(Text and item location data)
++++++++++
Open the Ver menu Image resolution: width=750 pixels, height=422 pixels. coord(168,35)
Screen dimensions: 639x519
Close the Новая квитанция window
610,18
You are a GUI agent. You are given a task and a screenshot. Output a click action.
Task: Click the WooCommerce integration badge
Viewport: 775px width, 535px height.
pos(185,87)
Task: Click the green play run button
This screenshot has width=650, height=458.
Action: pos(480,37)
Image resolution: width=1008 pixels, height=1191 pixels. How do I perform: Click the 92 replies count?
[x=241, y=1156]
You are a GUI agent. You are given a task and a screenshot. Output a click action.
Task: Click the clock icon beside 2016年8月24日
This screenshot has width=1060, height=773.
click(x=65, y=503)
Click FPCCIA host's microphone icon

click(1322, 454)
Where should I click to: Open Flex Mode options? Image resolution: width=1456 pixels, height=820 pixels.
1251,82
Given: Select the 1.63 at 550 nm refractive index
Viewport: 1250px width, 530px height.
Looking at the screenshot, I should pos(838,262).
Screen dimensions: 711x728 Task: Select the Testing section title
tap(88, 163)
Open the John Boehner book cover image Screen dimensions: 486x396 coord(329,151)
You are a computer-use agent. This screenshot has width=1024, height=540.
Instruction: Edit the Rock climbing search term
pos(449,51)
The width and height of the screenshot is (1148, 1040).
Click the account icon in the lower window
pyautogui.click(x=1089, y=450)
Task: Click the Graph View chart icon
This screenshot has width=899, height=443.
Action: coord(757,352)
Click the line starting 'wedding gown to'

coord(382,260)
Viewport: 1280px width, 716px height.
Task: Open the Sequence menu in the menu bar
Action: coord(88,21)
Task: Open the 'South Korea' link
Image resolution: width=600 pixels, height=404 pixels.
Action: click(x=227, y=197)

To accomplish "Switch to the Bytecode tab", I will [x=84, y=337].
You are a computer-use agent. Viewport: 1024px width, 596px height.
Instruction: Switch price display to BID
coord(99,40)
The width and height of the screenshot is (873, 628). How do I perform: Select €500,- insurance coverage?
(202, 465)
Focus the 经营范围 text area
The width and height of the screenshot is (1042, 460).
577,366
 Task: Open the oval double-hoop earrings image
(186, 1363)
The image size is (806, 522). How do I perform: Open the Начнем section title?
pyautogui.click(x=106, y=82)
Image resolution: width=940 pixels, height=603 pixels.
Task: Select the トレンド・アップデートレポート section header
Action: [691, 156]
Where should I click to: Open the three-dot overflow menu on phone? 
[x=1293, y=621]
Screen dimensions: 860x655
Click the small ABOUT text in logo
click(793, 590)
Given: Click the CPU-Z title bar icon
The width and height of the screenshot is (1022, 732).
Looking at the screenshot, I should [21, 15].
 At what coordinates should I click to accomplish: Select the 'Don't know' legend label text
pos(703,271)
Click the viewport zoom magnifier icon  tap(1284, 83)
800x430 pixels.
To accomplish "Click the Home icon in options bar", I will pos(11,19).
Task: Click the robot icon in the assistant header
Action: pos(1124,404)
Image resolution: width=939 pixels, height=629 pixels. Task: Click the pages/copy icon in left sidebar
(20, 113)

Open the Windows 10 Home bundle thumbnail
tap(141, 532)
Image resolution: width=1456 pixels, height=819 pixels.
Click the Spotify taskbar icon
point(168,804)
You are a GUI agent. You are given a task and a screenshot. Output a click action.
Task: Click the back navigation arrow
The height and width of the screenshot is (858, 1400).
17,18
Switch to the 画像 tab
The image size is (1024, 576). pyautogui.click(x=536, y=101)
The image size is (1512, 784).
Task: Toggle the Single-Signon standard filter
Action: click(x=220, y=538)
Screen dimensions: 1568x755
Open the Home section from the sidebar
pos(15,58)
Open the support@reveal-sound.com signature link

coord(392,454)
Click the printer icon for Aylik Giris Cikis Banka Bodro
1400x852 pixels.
++++++++++
- [What to do]:
Rewrite all of the data above, changing every "Screen dimensions" to "Screen size" and keeping everything else the same.

- [Task solution]:
Open the Ver menu Image resolution: width=750 pixels, height=422 pixels. coord(168,35)
Screen size: 639x519
Close the Новая квитанция window
610,18
You are a GUI agent. You are given a task and a screenshot. Output a click action.
Task: Click the WooCommerce integration badge
Viewport: 775px width, 535px height.
pos(185,87)
Task: Click the green play run button
This screenshot has width=650, height=458.
Action: pos(480,37)
Image resolution: width=1008 pixels, height=1191 pixels. How do I perform: Click the 92 replies count?
[x=241, y=1156]
You are a GUI agent. You are given a task and a screenshot. Output a click action.
Task: Click the clock icon beside 2016年8月24日
This screenshot has width=1060, height=773.
click(x=65, y=503)
Click FPCCIA host's microphone icon

click(1322, 454)
Where should I click to: Open Flex Mode options? Image resolution: width=1456 pixels, height=820 pixels.
1251,82
Given: Select the 1.63 at 550 nm refractive index
Viewport: 1250px width, 530px height.
Looking at the screenshot, I should pos(838,262).
Screen size: 711x728 Task: Select the Testing section title
tap(88, 163)
Open the John Boehner book cover image Screen size: 486x396 coord(329,151)
You are a computer-use agent. This screenshot has width=1024, height=540.
Instruction: Edit the Rock climbing search term
pos(449,51)
The width and height of the screenshot is (1148, 1040).
Click the account icon in the lower window
pyautogui.click(x=1089, y=450)
Task: Click the Graph View chart icon
This screenshot has width=899, height=443.
Action: coord(757,352)
Click the line starting 'wedding gown to'

coord(382,260)
Viewport: 1280px width, 716px height.
Task: Open the Sequence menu in the menu bar
Action: coord(88,21)
Task: Open the 'South Korea' link
Image resolution: width=600 pixels, height=404 pixels.
Action: click(x=227, y=197)

To accomplish "Switch to the Bytecode tab", I will [x=84, y=337].
You are a computer-use agent. Viewport: 1024px width, 596px height.
Instruction: Switch price display to BID
coord(99,40)
The width and height of the screenshot is (873, 628). How do I perform: Select €500,- insurance coverage?
(202, 465)
Focus the 经营范围 text area
The width and height of the screenshot is (1042, 460).
577,366
 Task: Open the oval double-hoop earrings image
(186, 1363)
The image size is (806, 522). How do I perform: Open the Начнем section title?
pyautogui.click(x=106, y=82)
Image resolution: width=940 pixels, height=603 pixels.
Task: Select the トレンド・アップデートレポート section header
Action: [691, 156]
Where should I click to: Open the three-dot overflow menu on phone? 
[x=1293, y=621]
Screen size: 860x655
Click the small ABOUT text in logo
click(793, 590)
Given: Click the CPU-Z title bar icon
The width and height of the screenshot is (1022, 732).
Looking at the screenshot, I should [21, 15].
 At what coordinates should I click to accomplish: Select the 'Don't know' legend label text
pos(703,271)
Click the viewport zoom magnifier icon  tap(1284, 83)
800x430 pixels.
To accomplish "Click the Home icon in options bar", I will pos(11,19).
Task: Click the robot icon in the assistant header
Action: pos(1124,404)
Image resolution: width=939 pixels, height=629 pixels. Task: Click the pages/copy icon in left sidebar
(20, 113)

Open the Windows 10 Home bundle thumbnail
tap(141, 532)
Image resolution: width=1456 pixels, height=819 pixels.
Click the Spotify taskbar icon
point(168,804)
You are a GUI agent. You are given a task and a screenshot. Output a click action.
Task: Click the back navigation arrow
The height and width of the screenshot is (858, 1400).
17,18
Switch to the 画像 tab
The image size is (1024, 576). pyautogui.click(x=536, y=101)
The image size is (1512, 784).
Task: Toggle the Single-Signon standard filter
Action: click(x=220, y=538)
Screen size: 1568x755
Open the Home section from the sidebar
pos(15,58)
Open the support@reveal-sound.com signature link

coord(392,454)
Click the printer icon for Aylik Giris Cikis Banka Bodro
1400x852 pixels.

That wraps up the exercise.